= TEXT TO READ =

Came across this very dramatic video yesterday of a group of freelance photographers and adventures heading down into a volcano, and right away I was amazed by what people were saying, but not for the reasons you may think.

“With Fire Brigade breathing apparatus and heat proof proximity suit it was possible to stand on the very edge and view the incredible show for over 40 minutes,” they wrote of the experience. The Marum Volcano’s lava lake is located on Ambrym Island, Vanuatu, in the Pacific and they’re claiming no one has ever come closer.

Yes it is a stunning sight to see an ocean of lava come spewing out of the earth with the violence of an erupting sun and the yet the rhythmic tranquility of a baby kicking around in a small tub, but I was more amazed by how people were reacting to the pictures of a man in a heat resisitant suit seemingly inches from harms way, and yet he was safe. Calculated safe. He was close, closer than what we would consider safe but he wasn’t as close as it appeared.

It’s generally agreed that our human eyes are roughly the equivalent of a 22mm (although this number is often debated as each person’s vision differs from the next), meaning everything above that and below that is unnatural to our brain because it is not how we normally see the world.

= INSTRUCTION A =
Answer these from the post about the volcano video:
(i) Where is the Marum Volcano's lava lake located?
(ii) For how long was it possible to view the show from the edge?
(iii) What focal length are human eyes said to roughly equal?
= INSTRUCTION B =
Write out the passage of the volcano video post from "Yes it is a" to "see the world.".
= INSTRUCTION C =
Pick up the post about the volcano video after its final sentence and carry it on.

= GIVEN MATERIAL =
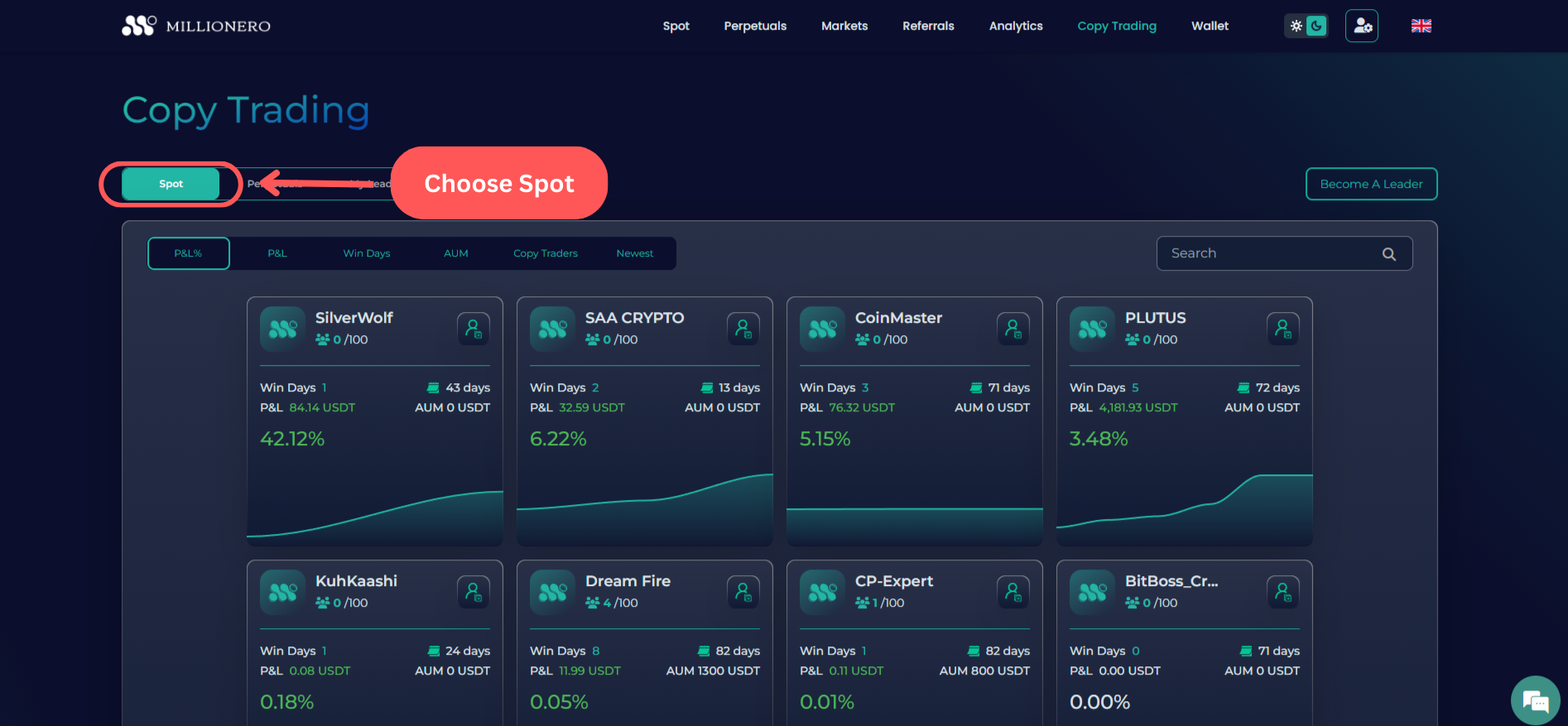
Task: Select the Newest sort filter
Action: [x=635, y=253]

= RESPONSE A =
(i) On Ambrym Island, Vanuatu, in the Pacific.
(ii) For over 40 minutes.
(iii) Roughly 22mm.

= RESPONSE B =
Yes it is a stunning sight to see an ocean of lava come spewing out of the earth with the violence of an erupting sun and the yet the rhythmic tranquility of a baby kicking around in a small tub, but I was more amazed by how people were reacting to the pictures of a man in a heat resisitant suit seemingly inches from harms way, and yet he was safe. Calculated safe. He was close, closer than what we would consider safe but he wasn’t as close as it appeared.

It’s generally agreed that our human eyes are roughly the equivalent of a 22mm (although this number is often debated as each person’s vision differs from the next), meaning everything above that and below that is unnatural to our brain because it is not how we normally see the world.

= RESPONSE C =
This brings up another issue I’ve pondered for some time: is a 200mm picture or a 8mm less true than a 22mm (or 35mm, or 50mm, or 28mm … like I said, it’s up for debate) … but that’s just food for thought right now.

If you play the video, you’ll notice that it appears he is very close to the gushing waves of molten death, but at the the 17 second mark we move to a slightly wider angle and we get a sense of the scale and distance between the man and the edge of the drop off.

Now in light of this, notice how the long lense makes it more dramatic and tells the story better. This is important, they aren’t lying, they’re helping a viewer understand what it feels like to be there. Being transparent with the process puts us all on the same page.

This is all made possible because of lens selection and knowing how to use it.

Longer lenses compress a scene down and flatten out the distance between objects. This is why sports photos shot with a 200mm look much more compact than sports photos shot with a 35mm. From the background to the foreground, it appears that objects are closer then they would with your naked eye. That tension and fear we feel when watching a man in seeming peril touches us in way that wider lens would not have.

Viewers weren’t tricked, we just happened to not take into account how lens optics compress a scene. And that’s why I felt compelled to write about it, it’s a great video for seeing how lens selection can effect the mode of an image.

Also, wow, lava geyser dude.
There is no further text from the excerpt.